Chinese martial arts, folk dances and sports will count as physical education; Chinese classical books, Chinese arts, such as calligraphy, and traditional Chinese medicine, will also be studied. By incorporating these classes into the curriculum Hsu aims to alleviate the transportation hassle and cost associated with typical after-school programs. She plans to invite service providers on site, to offer enrichment activities that aren’t included in school programming.
Hsu believes that students should gain proficiency not only with Western attitudes, but with Chinese philosophies like Taoism, Confucianism, and Buddhism, along with Chinese and American history.
“Given US-China tensions, we need to teach our young people about Asian American and Chinese history, and their place in the world. After you drop off the kids, you can stay; either volunteer in the classroom to help with reading in Chinese, chaperone field trips, teach tai chi, or work in the garden,” said Hsu.
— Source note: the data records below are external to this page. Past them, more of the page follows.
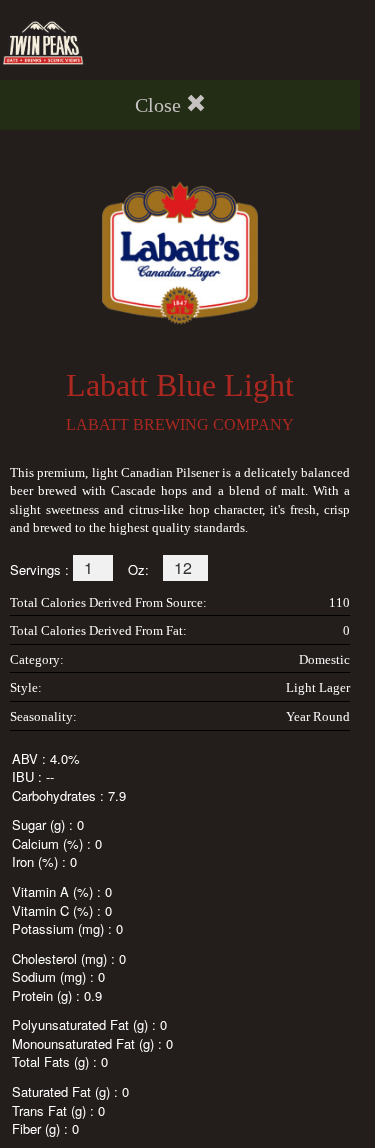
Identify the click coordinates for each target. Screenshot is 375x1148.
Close (158, 105)
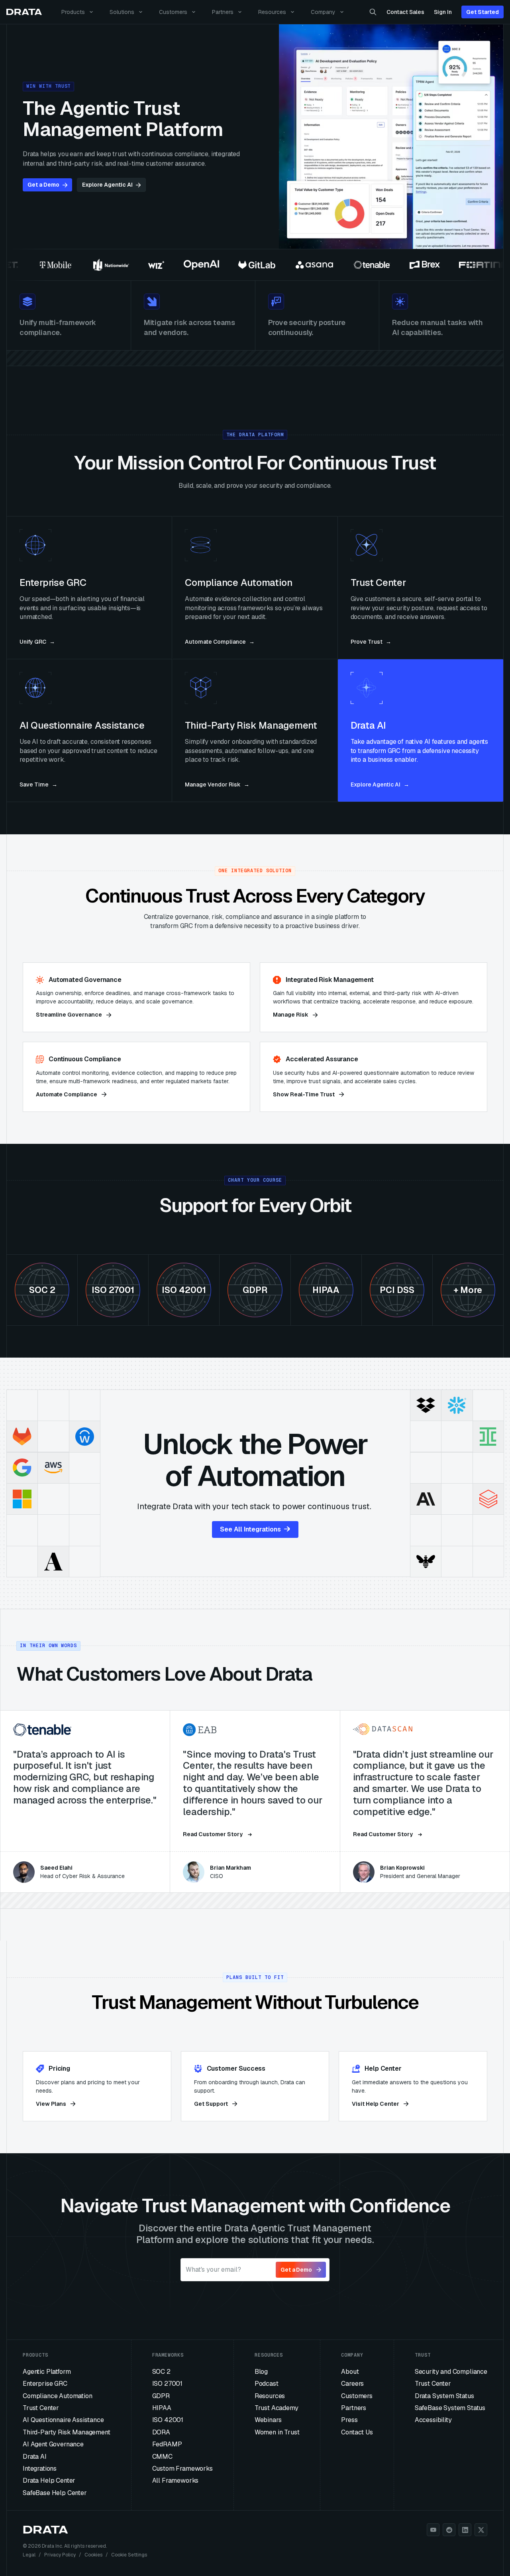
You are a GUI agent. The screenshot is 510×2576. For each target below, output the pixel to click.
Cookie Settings (129, 2555)
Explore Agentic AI (107, 184)
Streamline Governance (69, 1014)
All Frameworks (175, 2480)
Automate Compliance (66, 1094)
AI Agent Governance (53, 2444)
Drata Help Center (49, 2480)
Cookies (93, 2555)
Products (73, 12)
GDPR (161, 2396)
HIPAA (161, 2408)
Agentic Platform (47, 2371)
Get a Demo (43, 184)
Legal (29, 2555)
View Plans (51, 2103)
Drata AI (35, 2456)
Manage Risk (290, 1014)
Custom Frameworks (182, 2468)
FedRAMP (167, 2444)
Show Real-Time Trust (304, 1094)
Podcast (267, 2383)
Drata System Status (444, 2396)
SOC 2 (161, 2371)
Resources (272, 12)
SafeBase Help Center (55, 2493)
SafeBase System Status (450, 2408)
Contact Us (357, 2432)
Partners (222, 12)
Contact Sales (405, 12)
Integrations (40, 2468)
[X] (481, 2529)
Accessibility (433, 2420)
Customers (173, 12)
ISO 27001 (167, 2383)
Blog (261, 2371)
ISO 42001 (168, 2420)
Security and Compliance (451, 2371)
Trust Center (41, 2408)
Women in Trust (277, 2432)
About (350, 2371)
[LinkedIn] (465, 2529)
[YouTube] (433, 2529)
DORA (161, 2432)
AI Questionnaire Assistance (63, 2420)
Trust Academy (276, 2408)
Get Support (211, 2103)
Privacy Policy (60, 2555)
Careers (352, 2383)
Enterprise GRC (45, 2383)
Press (349, 2420)
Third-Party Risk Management (66, 2432)
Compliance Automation (57, 2396)
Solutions (122, 12)
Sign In (443, 12)
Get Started (482, 12)
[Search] (373, 12)
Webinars (268, 2420)
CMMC (162, 2456)
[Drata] (24, 12)
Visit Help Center (375, 2103)
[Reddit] (449, 2529)
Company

The garden was part of ACTCM’s campus and will remain in place at the Academy.
A key partnership will be with the Chinese Hospital, located at in Chinatown.
“Starting in middle school, we’ll bring students to the hospital to visit with seniors, while exposing them to various roles in the healthcare system. In addition to internships and volunteering, we’ll invite the hospital community to come to school to give classes on heart health and other topics, to benefit our school community’s parents and grandparents.”
Bert Hsu Academy’s tuition is $18,000 a year, which includes lunches and summer programming. The nonprofit, K-8 private school can accommodate 20 students per grade. The only admission criteria are that students sign a contract to learn, and parents commit to support the student and the school.
The deadline for formal applications was June 16, followed by evaluations and interviews. Students will be accepted on a rolling basis. Open houses and tours will take place in August.